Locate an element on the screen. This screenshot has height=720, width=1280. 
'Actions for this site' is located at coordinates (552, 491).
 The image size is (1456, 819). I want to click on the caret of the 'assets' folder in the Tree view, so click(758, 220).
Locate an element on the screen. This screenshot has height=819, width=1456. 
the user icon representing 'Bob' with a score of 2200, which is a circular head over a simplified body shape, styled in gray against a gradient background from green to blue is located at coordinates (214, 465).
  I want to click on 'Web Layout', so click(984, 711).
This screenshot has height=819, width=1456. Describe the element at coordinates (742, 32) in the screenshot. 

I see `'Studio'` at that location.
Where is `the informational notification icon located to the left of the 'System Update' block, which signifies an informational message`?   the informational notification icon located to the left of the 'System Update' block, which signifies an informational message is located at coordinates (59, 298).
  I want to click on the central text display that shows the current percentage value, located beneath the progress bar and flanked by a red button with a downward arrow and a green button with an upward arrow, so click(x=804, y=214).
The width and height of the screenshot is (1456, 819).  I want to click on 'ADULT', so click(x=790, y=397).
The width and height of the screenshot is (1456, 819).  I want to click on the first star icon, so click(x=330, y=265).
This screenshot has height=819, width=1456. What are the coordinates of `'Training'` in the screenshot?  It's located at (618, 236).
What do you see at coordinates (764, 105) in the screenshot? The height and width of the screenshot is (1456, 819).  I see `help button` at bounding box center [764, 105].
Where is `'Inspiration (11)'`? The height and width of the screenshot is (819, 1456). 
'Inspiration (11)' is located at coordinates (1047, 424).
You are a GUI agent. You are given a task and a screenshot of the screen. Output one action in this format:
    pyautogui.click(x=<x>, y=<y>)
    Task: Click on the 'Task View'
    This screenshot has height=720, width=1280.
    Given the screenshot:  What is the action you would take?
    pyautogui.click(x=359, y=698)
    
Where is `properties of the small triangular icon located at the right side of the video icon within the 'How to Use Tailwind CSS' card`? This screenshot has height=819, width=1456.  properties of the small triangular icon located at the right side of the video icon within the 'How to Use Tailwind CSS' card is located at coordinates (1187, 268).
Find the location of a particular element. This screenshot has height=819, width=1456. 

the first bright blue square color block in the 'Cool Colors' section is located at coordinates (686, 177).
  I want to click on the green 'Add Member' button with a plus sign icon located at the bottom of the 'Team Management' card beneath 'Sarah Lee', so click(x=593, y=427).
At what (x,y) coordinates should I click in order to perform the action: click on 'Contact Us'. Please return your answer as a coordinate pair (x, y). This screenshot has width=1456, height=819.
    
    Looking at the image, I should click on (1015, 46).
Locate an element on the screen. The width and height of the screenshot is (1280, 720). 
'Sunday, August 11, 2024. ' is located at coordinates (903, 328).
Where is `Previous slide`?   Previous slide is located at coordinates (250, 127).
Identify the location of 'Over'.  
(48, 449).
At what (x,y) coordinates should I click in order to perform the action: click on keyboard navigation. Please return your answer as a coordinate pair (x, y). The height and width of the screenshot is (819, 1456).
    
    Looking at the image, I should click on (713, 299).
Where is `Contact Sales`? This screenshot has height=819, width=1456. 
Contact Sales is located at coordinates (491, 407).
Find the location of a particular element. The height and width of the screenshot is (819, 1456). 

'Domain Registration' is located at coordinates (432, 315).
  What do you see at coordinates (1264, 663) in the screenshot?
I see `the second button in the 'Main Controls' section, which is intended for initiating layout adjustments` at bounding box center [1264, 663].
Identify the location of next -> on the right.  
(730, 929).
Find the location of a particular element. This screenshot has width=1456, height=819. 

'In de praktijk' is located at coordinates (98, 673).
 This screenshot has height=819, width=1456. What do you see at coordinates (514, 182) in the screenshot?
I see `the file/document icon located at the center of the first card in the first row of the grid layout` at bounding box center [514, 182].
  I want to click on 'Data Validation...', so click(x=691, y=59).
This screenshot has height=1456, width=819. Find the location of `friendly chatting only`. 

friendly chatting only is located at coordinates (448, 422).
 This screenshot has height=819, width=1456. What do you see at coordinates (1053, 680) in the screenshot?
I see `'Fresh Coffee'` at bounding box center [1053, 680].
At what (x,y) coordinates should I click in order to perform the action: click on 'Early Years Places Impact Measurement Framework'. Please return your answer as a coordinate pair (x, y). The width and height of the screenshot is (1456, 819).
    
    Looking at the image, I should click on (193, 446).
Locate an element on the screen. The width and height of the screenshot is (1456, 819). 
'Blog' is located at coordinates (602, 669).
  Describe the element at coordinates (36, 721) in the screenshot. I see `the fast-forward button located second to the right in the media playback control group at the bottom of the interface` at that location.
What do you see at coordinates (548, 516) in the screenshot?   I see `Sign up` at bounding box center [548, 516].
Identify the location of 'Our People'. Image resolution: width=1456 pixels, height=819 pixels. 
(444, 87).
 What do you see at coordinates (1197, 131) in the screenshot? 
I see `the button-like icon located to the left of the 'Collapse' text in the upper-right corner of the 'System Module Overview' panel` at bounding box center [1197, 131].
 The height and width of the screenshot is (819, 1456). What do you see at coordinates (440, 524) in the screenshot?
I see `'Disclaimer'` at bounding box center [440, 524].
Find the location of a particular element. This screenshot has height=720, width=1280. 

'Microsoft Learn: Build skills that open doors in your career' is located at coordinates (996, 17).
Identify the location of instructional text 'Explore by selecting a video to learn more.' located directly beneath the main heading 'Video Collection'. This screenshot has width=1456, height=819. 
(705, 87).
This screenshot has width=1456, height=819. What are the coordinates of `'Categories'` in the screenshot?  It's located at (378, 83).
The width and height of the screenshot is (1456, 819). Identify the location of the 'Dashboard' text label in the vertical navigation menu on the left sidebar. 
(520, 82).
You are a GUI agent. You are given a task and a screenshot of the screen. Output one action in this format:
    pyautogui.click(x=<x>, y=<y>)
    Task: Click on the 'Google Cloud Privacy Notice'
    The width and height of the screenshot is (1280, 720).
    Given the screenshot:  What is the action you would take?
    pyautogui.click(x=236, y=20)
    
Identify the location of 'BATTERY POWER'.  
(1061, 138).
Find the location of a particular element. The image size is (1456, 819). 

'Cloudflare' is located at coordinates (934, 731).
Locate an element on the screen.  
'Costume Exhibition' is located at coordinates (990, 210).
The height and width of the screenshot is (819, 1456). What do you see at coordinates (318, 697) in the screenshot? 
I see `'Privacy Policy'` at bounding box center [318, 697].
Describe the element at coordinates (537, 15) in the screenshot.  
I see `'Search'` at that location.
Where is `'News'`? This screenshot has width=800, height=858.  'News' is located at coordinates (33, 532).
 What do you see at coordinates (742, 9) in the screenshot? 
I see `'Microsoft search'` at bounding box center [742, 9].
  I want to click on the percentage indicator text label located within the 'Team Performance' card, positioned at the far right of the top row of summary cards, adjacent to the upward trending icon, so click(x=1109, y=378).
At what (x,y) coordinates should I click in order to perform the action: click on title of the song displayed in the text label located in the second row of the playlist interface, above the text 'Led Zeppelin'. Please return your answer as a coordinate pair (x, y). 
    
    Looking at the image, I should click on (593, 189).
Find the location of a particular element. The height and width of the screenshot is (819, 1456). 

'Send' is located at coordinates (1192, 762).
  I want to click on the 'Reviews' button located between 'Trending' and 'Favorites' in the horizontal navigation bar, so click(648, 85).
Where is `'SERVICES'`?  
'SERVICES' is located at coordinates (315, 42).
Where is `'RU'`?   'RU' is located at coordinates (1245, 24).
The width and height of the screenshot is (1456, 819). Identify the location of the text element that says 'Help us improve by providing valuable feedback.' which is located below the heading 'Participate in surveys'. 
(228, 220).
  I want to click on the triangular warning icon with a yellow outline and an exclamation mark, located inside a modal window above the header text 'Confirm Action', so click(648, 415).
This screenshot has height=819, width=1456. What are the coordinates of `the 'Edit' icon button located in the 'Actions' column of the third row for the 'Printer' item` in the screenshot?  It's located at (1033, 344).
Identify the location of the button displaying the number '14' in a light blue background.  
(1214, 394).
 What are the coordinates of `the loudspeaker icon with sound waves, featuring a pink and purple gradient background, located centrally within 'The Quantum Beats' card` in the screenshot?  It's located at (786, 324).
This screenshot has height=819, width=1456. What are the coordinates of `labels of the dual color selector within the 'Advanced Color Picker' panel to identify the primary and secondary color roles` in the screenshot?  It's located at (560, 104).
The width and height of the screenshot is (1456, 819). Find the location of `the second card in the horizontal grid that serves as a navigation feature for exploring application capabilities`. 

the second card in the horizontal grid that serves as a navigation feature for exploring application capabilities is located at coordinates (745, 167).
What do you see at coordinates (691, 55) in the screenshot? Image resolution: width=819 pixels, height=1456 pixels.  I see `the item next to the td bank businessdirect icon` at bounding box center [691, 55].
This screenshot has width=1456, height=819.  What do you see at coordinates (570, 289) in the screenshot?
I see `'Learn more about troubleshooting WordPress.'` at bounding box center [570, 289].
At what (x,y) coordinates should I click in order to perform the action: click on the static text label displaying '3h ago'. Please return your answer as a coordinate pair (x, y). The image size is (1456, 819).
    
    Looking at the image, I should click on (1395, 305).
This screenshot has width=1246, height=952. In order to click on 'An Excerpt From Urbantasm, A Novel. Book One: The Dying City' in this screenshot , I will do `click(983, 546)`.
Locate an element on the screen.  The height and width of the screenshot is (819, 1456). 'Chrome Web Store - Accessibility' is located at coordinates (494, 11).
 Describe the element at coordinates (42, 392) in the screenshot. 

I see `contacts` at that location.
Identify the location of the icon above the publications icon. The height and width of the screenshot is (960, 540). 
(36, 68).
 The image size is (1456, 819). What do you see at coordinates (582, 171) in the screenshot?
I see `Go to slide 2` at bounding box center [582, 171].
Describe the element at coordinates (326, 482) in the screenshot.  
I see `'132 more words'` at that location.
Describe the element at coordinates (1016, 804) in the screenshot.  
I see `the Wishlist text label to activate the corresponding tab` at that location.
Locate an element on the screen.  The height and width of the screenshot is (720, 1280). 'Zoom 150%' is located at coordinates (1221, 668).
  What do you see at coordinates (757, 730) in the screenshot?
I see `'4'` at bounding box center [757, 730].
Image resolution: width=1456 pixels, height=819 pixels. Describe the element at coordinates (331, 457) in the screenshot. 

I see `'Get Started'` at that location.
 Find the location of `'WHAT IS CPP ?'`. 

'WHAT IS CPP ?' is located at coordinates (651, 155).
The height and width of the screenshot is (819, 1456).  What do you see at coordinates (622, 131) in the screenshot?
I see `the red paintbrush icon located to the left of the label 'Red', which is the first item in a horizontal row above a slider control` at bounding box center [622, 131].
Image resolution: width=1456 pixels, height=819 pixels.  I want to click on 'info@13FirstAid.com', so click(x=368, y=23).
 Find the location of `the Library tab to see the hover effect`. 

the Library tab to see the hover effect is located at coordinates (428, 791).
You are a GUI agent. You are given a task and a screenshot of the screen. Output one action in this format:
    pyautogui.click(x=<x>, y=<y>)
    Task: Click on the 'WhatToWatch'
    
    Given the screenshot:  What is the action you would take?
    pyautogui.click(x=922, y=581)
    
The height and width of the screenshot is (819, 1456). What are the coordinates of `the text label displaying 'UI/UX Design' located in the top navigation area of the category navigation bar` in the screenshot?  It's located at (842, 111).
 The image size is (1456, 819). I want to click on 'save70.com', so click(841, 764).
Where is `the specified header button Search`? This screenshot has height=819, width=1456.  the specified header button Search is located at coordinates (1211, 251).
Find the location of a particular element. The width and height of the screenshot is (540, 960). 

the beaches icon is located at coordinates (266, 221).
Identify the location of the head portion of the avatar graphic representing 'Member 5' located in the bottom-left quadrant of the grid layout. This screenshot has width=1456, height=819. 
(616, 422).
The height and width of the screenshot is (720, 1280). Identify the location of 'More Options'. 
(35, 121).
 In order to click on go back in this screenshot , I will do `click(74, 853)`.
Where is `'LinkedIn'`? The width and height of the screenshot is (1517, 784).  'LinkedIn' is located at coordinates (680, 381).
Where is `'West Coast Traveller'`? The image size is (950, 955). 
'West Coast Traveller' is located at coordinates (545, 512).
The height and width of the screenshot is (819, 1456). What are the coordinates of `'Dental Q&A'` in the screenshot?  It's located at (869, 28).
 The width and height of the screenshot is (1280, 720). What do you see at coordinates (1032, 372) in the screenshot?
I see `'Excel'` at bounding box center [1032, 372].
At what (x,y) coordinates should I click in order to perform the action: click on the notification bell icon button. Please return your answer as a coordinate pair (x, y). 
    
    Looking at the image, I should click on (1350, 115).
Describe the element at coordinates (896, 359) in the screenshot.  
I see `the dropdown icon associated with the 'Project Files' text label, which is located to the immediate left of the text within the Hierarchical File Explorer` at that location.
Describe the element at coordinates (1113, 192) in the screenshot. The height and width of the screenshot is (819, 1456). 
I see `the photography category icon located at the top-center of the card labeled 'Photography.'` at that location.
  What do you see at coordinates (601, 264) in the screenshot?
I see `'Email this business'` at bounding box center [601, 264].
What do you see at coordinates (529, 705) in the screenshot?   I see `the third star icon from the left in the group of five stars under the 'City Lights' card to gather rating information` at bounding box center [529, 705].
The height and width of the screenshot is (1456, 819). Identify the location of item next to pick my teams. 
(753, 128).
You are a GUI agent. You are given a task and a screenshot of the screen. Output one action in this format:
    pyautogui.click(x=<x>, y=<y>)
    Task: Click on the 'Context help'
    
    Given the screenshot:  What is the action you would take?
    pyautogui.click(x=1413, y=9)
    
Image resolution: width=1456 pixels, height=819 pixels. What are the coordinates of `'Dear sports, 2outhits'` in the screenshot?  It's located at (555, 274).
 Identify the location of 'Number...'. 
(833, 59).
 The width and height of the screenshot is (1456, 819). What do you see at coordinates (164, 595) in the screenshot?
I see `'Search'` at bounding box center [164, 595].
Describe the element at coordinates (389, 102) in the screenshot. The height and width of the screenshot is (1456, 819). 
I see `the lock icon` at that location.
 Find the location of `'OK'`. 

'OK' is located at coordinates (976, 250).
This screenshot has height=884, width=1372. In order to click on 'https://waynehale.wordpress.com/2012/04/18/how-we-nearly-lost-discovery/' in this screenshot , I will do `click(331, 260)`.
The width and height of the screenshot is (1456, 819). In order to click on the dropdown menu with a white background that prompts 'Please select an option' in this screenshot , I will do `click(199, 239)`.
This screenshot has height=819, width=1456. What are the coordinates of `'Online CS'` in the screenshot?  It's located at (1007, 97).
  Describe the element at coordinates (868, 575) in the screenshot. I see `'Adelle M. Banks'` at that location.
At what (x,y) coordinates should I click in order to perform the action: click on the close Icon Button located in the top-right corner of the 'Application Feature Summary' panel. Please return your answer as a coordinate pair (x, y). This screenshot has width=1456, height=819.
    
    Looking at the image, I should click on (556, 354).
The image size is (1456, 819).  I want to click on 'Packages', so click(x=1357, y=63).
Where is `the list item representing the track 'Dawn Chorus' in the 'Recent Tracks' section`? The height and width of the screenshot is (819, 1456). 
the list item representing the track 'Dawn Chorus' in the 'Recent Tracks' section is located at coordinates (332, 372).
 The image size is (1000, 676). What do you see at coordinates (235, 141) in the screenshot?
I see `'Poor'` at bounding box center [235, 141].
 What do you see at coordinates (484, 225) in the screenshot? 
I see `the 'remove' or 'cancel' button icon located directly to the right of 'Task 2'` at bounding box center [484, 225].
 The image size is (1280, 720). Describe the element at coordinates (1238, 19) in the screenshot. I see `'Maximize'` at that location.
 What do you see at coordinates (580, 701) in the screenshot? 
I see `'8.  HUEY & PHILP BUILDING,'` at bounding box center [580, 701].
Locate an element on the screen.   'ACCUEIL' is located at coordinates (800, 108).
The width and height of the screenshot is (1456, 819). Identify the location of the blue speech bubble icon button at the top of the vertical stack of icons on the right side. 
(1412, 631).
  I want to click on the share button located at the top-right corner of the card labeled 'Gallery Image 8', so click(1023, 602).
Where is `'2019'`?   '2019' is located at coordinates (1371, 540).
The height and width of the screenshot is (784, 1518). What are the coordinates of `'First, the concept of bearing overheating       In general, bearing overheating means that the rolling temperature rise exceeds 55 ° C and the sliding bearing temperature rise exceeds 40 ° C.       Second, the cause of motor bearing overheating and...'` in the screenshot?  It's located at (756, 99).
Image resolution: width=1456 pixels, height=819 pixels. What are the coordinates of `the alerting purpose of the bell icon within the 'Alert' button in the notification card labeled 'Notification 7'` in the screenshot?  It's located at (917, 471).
=-=-=-=-=
## Written problem
Quote verbatim the lines of the records above, everything from the line containing "The width and height of the screenshot is (1456, 819). Find" down to the line containing "coordinates (745, 167).", including both of those lines.

## Written answer
The width and height of the screenshot is (1456, 819). Find the location of `the second card in the horizontal grid that serves as a navigation feature for exploring application capabilities`. 

the second card in the horizontal grid that serves as a navigation feature for exploring application capabilities is located at coordinates (745, 167).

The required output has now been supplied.